Para isso, Maria Luísa corta o cabelo, achata o peito com umas ligaduras bem apertadas e constrói mentiras que vai repetindo até conseguir acreditar nelas sem despertar dúvida naqueles que ouvem — relegando para segundo plano o seu género e a sua sexualidade para viver como um homem até ser descoberta, gerando todo um novo escândalo mediático para o qual não estava preparada.
A história trágica, inspirada em factos reais, tem drama, intriga e momentos de alta tensão que farão de "A Generala" uma das grandes estreias do ano e capaz de mostrar o que os atores portugueses têm para dar para lá daquilo que se conhece deles das novelas em que geralmente participam.
É que ao contrário da novela, no formato de série há mais tempo para trabalhar as personagens, para entender o texto no universo em que ele se insere e para criar ficção que, de facto, apele tanto ao espectador casual como ao que está sempre à procura da próxima grande série para ver. Pelo que a MAGG conseguiu ver, "A Generala" insere-se facilmente nesta categoria.
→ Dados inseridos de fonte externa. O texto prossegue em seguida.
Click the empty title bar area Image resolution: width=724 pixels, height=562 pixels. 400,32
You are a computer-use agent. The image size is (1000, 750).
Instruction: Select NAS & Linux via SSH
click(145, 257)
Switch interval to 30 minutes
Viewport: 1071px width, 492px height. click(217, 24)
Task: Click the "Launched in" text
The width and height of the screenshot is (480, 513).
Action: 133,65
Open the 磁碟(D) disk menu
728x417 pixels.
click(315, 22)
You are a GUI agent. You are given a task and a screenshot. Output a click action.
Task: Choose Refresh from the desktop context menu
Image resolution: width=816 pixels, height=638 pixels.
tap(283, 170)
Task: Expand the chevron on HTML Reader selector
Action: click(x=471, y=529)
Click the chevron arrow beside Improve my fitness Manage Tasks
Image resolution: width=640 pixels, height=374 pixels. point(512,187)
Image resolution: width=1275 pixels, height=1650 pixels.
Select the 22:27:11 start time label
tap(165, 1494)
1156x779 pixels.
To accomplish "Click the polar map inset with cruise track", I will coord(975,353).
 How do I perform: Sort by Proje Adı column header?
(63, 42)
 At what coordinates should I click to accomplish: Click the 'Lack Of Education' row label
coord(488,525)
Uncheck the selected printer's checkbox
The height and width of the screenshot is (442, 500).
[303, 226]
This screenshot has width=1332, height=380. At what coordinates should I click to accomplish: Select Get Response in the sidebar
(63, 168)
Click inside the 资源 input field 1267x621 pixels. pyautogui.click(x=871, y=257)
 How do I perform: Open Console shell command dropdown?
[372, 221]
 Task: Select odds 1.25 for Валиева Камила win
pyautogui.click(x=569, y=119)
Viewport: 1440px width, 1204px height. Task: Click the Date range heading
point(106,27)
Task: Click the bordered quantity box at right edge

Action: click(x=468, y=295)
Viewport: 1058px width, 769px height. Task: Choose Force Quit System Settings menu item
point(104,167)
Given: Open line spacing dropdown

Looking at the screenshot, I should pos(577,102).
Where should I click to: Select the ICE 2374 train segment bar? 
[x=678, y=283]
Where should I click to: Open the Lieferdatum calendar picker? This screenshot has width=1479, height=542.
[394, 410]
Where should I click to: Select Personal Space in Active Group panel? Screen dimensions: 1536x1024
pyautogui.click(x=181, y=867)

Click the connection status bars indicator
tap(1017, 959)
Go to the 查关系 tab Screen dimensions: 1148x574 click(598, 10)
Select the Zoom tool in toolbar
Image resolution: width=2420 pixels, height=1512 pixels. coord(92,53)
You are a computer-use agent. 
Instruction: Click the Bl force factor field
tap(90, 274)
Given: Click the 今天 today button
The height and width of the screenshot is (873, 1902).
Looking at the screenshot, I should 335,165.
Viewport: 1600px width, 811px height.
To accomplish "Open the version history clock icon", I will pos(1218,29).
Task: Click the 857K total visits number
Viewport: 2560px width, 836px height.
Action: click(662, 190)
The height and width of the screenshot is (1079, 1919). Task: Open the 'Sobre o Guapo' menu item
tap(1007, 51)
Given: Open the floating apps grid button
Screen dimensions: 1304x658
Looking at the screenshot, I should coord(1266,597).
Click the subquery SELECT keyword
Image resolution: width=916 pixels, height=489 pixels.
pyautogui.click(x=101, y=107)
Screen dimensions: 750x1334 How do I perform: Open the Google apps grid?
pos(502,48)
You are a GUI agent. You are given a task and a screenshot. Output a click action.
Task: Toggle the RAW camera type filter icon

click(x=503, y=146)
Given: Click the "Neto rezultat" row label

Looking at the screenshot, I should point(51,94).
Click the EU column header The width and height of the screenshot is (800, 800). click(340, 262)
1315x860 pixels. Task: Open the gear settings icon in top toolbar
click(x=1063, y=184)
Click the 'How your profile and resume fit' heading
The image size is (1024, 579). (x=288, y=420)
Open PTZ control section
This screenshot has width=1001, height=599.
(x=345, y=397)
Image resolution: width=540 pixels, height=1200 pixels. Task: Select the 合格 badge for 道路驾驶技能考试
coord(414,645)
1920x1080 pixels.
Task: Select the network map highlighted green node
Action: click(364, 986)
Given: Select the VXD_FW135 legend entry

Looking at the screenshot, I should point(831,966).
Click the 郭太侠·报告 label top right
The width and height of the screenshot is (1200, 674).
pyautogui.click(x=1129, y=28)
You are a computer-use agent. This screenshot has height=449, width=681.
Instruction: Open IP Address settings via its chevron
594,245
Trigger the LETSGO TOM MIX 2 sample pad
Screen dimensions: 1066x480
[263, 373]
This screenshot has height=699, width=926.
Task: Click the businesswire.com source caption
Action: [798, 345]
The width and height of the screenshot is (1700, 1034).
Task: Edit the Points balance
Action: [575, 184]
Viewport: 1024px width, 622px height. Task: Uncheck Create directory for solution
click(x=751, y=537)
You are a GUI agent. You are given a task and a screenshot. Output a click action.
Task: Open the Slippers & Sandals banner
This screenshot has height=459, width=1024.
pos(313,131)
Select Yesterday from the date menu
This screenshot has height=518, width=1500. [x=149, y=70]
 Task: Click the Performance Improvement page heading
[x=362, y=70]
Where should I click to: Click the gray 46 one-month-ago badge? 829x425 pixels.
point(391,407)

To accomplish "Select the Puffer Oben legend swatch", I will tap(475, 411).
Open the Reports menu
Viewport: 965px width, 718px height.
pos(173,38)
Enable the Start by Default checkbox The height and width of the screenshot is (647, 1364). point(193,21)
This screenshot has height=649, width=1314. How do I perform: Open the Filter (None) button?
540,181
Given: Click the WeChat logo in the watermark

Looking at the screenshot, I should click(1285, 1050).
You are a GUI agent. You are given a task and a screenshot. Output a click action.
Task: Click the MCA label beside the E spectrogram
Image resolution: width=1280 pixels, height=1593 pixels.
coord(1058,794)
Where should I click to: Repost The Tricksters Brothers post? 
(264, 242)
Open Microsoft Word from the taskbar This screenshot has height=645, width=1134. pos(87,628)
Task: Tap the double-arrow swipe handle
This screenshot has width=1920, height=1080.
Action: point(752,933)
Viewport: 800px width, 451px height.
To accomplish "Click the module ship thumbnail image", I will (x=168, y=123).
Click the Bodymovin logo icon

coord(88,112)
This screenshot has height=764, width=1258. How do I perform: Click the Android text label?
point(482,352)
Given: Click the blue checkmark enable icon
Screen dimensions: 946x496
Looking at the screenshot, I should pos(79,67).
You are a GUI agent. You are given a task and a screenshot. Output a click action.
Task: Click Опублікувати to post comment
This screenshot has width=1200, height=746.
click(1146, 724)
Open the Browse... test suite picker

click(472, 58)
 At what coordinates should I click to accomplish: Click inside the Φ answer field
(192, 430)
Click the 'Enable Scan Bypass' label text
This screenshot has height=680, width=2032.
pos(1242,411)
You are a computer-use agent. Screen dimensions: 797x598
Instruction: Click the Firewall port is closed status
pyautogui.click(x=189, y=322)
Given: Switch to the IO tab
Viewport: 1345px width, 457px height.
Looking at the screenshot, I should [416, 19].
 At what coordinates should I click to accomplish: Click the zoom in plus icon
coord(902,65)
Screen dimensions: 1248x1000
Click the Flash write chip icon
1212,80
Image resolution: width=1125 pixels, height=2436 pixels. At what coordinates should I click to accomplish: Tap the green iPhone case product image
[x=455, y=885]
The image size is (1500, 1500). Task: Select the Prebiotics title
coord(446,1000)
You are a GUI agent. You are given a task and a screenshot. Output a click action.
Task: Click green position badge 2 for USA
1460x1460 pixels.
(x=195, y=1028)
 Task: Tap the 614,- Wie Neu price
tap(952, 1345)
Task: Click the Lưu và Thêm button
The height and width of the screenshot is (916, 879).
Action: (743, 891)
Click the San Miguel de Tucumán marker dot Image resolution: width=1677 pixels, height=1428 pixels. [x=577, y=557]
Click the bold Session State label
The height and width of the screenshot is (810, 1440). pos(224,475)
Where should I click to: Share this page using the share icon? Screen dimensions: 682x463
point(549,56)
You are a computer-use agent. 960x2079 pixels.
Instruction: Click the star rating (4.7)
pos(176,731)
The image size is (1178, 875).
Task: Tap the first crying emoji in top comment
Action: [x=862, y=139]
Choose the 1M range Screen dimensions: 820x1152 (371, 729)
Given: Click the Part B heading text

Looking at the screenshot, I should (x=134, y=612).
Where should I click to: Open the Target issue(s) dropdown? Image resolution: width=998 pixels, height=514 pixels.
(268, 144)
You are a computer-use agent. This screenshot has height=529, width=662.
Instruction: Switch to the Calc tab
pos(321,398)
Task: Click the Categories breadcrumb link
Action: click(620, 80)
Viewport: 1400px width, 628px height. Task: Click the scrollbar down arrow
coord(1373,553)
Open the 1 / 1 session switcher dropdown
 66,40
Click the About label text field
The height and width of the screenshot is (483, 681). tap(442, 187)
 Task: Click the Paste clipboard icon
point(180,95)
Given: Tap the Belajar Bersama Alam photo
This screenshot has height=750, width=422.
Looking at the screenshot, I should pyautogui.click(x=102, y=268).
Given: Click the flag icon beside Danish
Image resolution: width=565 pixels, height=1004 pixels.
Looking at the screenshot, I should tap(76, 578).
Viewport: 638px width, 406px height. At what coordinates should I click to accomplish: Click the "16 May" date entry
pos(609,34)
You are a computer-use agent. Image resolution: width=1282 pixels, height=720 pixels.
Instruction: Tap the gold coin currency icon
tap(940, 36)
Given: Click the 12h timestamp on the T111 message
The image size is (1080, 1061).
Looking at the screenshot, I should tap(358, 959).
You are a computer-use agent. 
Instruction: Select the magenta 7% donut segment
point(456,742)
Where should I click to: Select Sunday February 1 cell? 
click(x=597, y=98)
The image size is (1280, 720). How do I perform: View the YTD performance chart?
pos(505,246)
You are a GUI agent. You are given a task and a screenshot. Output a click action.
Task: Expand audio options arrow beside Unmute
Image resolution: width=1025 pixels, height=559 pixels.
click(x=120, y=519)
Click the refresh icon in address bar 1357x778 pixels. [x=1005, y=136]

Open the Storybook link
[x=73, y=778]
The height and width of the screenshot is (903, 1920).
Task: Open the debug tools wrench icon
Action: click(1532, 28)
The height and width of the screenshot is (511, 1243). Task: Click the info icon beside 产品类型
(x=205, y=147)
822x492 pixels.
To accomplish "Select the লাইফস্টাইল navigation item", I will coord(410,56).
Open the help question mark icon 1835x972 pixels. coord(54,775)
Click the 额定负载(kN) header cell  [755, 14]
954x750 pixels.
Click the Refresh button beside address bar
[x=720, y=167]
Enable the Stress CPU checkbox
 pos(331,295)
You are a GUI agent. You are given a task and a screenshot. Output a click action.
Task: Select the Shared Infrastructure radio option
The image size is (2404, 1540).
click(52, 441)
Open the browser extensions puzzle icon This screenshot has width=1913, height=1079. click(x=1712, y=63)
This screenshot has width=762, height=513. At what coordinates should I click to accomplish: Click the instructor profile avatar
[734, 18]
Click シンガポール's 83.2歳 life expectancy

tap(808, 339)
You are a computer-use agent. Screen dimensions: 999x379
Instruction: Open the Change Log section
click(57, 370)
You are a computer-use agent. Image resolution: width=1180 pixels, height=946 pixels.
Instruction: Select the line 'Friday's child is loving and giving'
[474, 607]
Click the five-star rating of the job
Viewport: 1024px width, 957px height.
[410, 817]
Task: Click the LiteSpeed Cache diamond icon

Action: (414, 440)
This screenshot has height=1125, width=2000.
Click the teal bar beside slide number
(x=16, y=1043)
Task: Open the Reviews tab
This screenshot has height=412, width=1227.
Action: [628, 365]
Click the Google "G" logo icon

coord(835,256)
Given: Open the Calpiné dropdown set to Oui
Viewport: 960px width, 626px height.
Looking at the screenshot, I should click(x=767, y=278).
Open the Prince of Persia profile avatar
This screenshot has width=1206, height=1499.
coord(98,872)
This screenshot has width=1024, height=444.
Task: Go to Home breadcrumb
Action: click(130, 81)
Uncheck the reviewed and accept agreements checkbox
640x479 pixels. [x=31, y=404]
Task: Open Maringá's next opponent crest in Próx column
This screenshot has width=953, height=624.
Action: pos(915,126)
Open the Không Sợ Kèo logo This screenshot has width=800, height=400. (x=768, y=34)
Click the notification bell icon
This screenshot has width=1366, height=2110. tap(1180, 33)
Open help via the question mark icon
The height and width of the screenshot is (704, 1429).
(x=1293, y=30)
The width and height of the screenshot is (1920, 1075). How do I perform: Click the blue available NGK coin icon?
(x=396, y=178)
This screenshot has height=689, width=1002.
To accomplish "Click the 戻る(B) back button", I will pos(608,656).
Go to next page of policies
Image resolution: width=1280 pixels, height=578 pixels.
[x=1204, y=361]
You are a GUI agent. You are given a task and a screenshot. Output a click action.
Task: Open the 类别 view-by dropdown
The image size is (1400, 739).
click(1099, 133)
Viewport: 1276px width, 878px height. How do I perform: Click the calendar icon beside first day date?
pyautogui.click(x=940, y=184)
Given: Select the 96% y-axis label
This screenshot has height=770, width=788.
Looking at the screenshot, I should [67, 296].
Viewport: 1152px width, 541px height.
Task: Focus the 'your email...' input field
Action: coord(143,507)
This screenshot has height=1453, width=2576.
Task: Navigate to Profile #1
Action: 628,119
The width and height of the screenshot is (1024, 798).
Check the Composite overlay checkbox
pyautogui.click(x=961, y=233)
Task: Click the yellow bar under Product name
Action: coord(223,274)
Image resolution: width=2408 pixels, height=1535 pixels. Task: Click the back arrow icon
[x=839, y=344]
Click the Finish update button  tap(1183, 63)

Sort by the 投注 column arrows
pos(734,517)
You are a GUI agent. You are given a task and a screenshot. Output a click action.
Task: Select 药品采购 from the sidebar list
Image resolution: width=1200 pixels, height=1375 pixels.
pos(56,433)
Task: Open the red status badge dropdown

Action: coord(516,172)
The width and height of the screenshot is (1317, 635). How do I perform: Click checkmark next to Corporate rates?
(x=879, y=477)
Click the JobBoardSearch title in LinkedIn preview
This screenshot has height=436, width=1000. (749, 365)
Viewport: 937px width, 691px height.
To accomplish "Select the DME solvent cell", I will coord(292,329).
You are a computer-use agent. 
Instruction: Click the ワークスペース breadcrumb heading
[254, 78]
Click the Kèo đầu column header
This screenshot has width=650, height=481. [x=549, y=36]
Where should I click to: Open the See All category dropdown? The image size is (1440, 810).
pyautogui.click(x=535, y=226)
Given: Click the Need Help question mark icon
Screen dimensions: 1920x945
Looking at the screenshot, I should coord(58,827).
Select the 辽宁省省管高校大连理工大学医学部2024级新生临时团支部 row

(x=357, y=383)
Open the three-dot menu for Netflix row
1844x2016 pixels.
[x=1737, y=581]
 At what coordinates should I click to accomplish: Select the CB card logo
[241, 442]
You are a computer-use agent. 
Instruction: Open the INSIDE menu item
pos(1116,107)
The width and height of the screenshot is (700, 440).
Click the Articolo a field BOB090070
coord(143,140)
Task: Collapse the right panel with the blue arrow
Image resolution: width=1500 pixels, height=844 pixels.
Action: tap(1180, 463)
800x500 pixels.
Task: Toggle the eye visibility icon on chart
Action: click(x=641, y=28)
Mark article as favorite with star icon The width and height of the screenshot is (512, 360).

A escrita está a cargo de Patrícia Müller e Vera Sacramento que conta com um elenco repleto de grandes nomes da ficção portuguesa como Victoria Guerra, José Fidalgo, Ricardo Pereira, Soraia Chaves, Anabela Moreira, António Capelo, Carolina Carvalho, Vítor Norte e Isabel Ruth. A estreia está marcada para 24 de novembro, altura em que a OPTO SIC, o serviço de streaming do canal, é lançado oficialmente a todos os utilizadores.